轉化生長因子-β (TGF-β)是一種多功能的細胞激素，它可以調控細胞生長、細胞譜系決定、細胞分化、細胞凋亡、細胞移動以及細胞貼附。它也可以引發細胞上皮-間質轉型和轉移，在腫瘤進程中扮演重要角色。在本篇實驗中，我們使用人類乳腺上皮細胞株MCF10A來探討轉化生長因子-β如何去引發細胞侵犯。我們發現在MCF10A細胞株中，轉化生長因子-β可以促進paired related homeobox 2 (Prrx2)的表現，此促進是經由依賴smad和不依賴smad途徑。讓MCF10A細胞株穩定表現Prrx2會增加細胞侵犯以及惡性轉化的能力。利用微陣列基因表現分析，我們發現當穩定表現Prrx2時，tissue plasminogen activator (tPA)的表現量也會跟著上升。根據螢光素酶報告基因檢測系統，Prrx2可以激活tPA啟動子的活性。染色質免疫沉澱實驗證明Prrx2可以直接結合在tPA的啟動子上。我們的實驗顯示，Prrx2在人類乳腺細胞中可能藉由tPA來調控轉化生長因子-β引發的腫瘤侵犯。

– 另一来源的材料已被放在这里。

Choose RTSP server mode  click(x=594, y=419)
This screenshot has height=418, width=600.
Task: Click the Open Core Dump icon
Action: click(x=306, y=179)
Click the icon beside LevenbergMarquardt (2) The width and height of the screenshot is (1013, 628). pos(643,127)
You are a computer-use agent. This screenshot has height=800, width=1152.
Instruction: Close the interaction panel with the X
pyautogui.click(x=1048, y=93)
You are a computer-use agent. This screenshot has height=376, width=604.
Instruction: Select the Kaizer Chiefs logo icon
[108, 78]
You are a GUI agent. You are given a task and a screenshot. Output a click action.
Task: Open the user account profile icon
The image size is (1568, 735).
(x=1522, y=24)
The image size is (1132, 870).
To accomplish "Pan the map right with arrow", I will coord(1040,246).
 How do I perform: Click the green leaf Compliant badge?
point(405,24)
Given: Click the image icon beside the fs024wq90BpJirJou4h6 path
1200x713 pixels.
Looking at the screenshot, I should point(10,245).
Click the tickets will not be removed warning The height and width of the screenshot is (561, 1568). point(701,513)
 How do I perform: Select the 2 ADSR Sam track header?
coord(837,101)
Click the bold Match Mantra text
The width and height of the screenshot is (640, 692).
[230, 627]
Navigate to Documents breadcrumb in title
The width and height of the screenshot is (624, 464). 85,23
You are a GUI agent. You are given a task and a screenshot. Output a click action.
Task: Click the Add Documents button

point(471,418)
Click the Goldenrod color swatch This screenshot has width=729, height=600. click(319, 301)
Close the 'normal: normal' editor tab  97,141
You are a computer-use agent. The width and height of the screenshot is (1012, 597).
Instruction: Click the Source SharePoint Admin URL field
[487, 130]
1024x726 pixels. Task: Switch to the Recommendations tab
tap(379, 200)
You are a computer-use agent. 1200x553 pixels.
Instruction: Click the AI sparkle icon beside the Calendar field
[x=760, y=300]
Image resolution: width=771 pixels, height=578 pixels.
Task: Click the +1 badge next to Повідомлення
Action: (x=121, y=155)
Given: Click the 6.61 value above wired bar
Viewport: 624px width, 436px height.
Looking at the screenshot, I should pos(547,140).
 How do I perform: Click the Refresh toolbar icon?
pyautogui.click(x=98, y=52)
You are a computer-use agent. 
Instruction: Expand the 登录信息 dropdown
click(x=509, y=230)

Transforming growth factor-β (TGF-β) is a multifunctional cytokine which controls cell proliferation, lineage determination, differentiation, apoptosis, motility, and adhesion. It also can induce epithelial-mesenchymal transition and metastasis, and is important in cancer progression. In this study, we used human mammary epithelial cell line MCF10A to investigate how TGF-β induces cell invasion. We found that TGF-β induces expression of paired related homeobox 2 (Prrx2) through both Smad-dependent and Smad-independent pathways in MCF10A. MCF10A stably transfected with Prrx2-expressing plasmid (MCF10A-Prrx2) had enhanced invasion and malignant transformation as compared to vector control. Using microarray analysis, we found that expression of tissue plasminogen activator (tPA) was induced in MCF10A-Prrx2, compared to vector control. Cotransfection of Prrx2-expressing plasmid and tPA reporter in Human Embryonic Kidney (HEK) 293T showed that tPA promoter activity was increased as evidenced by luciferase reporter assay. Chromatin immunoprecipitation assay showed that tPA is a direct target for Prrx2. Our study suggests that Prrx2 mediates TGF-β-induced cell invasion, possibly involving tPA, in human mammary epithelial cells.